By Rich Lowry
Tuesday, February 16, 2016
According to Sen. Elizabeth Warren, the future of the
republic teeters in the balance. Unless the United States Senate bows to the
will of President Barack Obama and approves his replacement for Justice Antonin
Scalia on the Supreme Court, everything we hold dear will be lost.
A refusal to get with the program, Warren insists, “would
threaten both the Constitution and our democracy itself. It would also prove
that all the Republican talk about loving the Constitution is just that — empty
talk.”
This is the twisted view now prevalent on the Left and in
the media: It reads Article II of the Constitution giving the president the
power to appoint justices with “the advice and consent” of the Senate as, in
effect, an affirmative obligation on the Senate to consider and approve the president’s
nominees.
Might this wholly fanciful constitutional exegesis have
something to do with a desire to replace Scalia, a giant of originalism, with
another progressive rubber stamp? Cut to Sen. Chuck Schumer, a giant of clever
partisan manipulations. Back in 2007, the New York Democrat all but pledged his
life and sacred honor to blocking any further George W. Bush appointments to
the Supreme Court — and somehow democracy survived.

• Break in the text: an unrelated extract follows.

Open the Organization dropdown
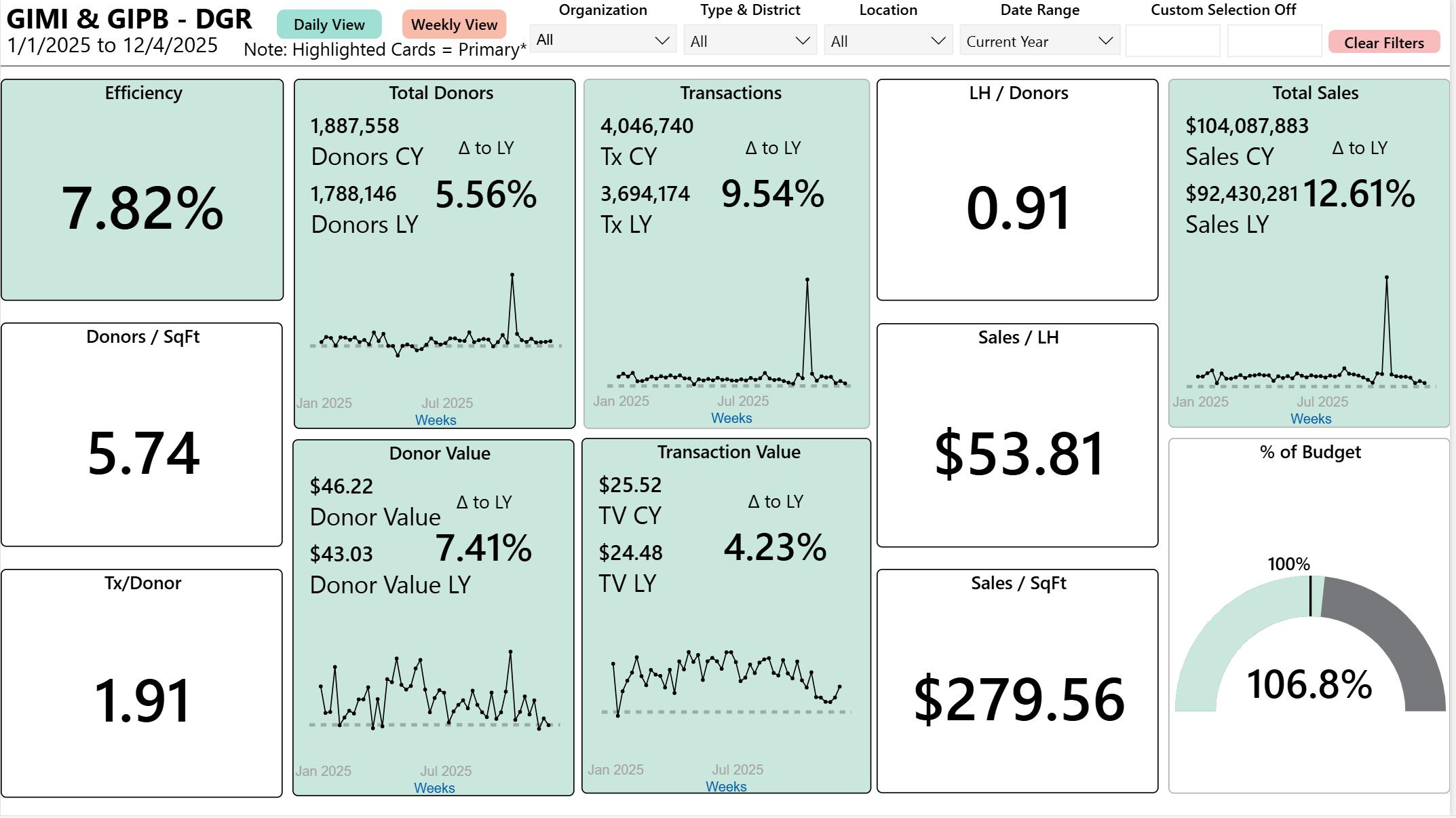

Of course, Barack Obama can nominate whomever he likes to
the Supreme Court. Of course, the Senate can block him or her. And of course,
Democrats can call Republicans heedless obstructionists and try to turn the
public against them. This is the natural contest between the political
branches, which is a feature of the U.S. Constitution, not a bug.
At the fault line between the two elected branches, the
nomination process is inherently political, and, inevitably, tensions will be
highest when a president is about to leave office. Josh Blackman of the South
Texas College of Law found that the most recent examples of a president getting
an election-year nominee through a Senate held by the opposing party were 1988
(Ronald Reagan got Anthony Kennedy after the rejection of Robert Bork) and then
all the way back in 1880 (Rutherford B. Hayes got William Burnham Woods).
The Congressional Research Service looked at rejected
Supreme Court nominees a few years ago and concluded, “Opposition to the
nominating President played a role in at least 16 of the 36 nominations that
were not confirmed. Many of the 16 were put forward by a President in the last
year of his presidency — seven occurred after a successor President had been
elected, but before the transfer of power to the new administration.” (In the
19th century, there was a much longer gap between the presidential election and
the new president taking office.)
No doubt, Republicans will take heat for simply saying
“no” to another Obama appointee to the Court. But there will be none of the
faux drama of a government shutdown, when the national parks are shackled and
the media acts as if America’s national life is on the verge of collapse. The
country will be able to survive some 4–4 Supreme Court decisions, which affirm
the lower-court decision.
This is a chance for the Senate, in behalf of the
prerogatives of Congress, to show some institutional self-respect. It owes
President Obama no deference or consideration. He has trampled on the
legislative power at every opportunity, including attempting to deem the Senate
in recess on his own say-so (he lost the resulting Supreme Court case 9–0). His
unconstitutional immigration and clean-power directives both have been held in
abeyance by the courts.
If President Obama wanted a collegial relationship with
the Republican Senate, he should have thought of that long ago, and if didn’t
want to lose the Senate, he should have moderated his stances. Now, he will
pronounce himself shocked and saddened that Congress doesn’t want to hold his
coat while he remakes the high court. The Senate should hold firm, and let
Elizabeth Warren and her colleagues rend their garments and gnash their teeth.